A notória perturbação que se notou - atrasos na circulação de comboios, encerramento de bilheteiras, faltas na fiscalização... - veio evidenciar os efeitos da política de redução de pessoal. Mas o SNTSF alertou várias vezes para o facto de a supressão de composições decidida pela administração extravasar o mero efeito das greves e ir ao encontro dos objectivos de quem pretende carrear argumentos para a privatização das linhas e serviços mais rentáveis.

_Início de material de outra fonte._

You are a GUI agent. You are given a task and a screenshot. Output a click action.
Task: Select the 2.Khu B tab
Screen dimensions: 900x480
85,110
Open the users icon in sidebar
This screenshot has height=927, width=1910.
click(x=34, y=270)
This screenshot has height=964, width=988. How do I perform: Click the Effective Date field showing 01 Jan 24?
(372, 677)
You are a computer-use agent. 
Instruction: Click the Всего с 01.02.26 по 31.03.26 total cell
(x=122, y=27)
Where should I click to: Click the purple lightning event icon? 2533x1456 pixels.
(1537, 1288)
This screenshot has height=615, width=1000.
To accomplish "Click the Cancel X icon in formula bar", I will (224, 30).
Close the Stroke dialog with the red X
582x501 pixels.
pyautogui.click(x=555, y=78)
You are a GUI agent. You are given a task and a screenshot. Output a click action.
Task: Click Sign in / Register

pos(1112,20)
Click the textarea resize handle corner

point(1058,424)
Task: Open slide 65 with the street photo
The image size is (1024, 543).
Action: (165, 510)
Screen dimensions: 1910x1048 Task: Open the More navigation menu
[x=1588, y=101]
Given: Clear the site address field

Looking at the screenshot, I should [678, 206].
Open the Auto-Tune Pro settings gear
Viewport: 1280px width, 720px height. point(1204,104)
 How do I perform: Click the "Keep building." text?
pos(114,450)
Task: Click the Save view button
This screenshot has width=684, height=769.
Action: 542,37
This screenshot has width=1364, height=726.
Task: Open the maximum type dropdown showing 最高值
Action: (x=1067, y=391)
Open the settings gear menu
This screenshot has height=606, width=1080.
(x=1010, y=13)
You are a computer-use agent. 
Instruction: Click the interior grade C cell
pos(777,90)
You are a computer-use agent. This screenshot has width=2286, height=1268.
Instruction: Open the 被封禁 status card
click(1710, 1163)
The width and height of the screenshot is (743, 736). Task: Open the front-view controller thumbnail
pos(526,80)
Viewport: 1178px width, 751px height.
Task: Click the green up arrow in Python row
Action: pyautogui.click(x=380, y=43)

Ao fim de mês e meio, no dia 1 de Abril, a administração da CP veio anunciar que obtivera autorização do Governo para «estudar alternativas» e prometeu aos sindicatos «um estudo exaustivo», com as novas propostas, na semana seguinte. Os sindicatos suspenderam a luta até dia 14.
Mas só no dia 21 a administração apresentou aos representantes dos ferroviários os resultados de um estudo, a enviar ao Governo, comprovando que as regras do OE exigiriam a supressão de serviços ou a admissão de mais trabalhadores, pelo que a aplicação do AE seria mais favorável para as contas das empresas. Na véspera tinha ocorrido uma concentração sindical frente ao Ministério das Finanças.
As greves permaneceram suspensas, aguardando uma resposta do Governo.
Tanto tardou esta resposta, que os sindicatos acabaram por voltar a colocar pré-avisos de greve, para o período de 28 de Maio até final de Junho.
No dia 30, uma atrapalhada «informação» de que o Governo já teria decidido autorizar a aplicação do AE acabou por não se confirmar. Afinal, como o ministro dos Transportes comunicou aos sindicatos, numa reunião a 31 de Maio, ainda seria necessária uma confirmação, pela Inspecção-Geral de Finanças, do estudo que já era conhecido desde 21 de Abril! A confirmação chegou dia 9 de Junho.
Provisório... até 2013?
Invocando a greve retomada a 28 de Maio, a CP decidiu suprimir 44 circulações diárias, a partir de 1 de Junho: 4 na Linha de Sintra e 40 na Linha de Cascais. «Mas, no que à Linha de Cascais diz respeito, o 8.º aditamento ao Horário 215 (datado de 21 de Maio de 2011) informa que esta alteração é para vigorar entre 1.06.2011 e 28.09.2013» - revelou o SNTSF, numa nota que divulgou dia 2 e na qual questionava se «já decidiram que não cumprem o acordo de 21 de Abril de 2011 e esperam ter greves até 2013».
Mas o sindicato avançava outra possível explicação: tratar-se-ia de «uma decisão há muito tomada» e que foi agora posta em prática, aproveitando a luta dos trabalhadores para procurar que sobre estes recaísse a culpa.
Uma semana antes do dia em que Governo e empresas iriam dar razão aos ferroviários, o sindicato lembrava que a CP estava confrontada com um problema: «ou resolve o actual conflito e retoma a aplicação das regras do Acordo de Empresa, ou tem que suprimir serviços devido às regras que são impostas pelo Orçamento do Estado».
Na Linha de Cascais, assinala o sindicato, esta situação «é agravada devido ao envelhecimento do material circulante e à suspensão dos investimentos». Neste quadro, «a supressão de serviços pode ser uma das medidas equacionadas e que seria implementada com ou sem greve». «Se assim não for, desafiamos a CP a assumir o compromisso de que as circulações agora suspensas serão retomadas logo após a resolução do conflito» - concluía o SNTSF.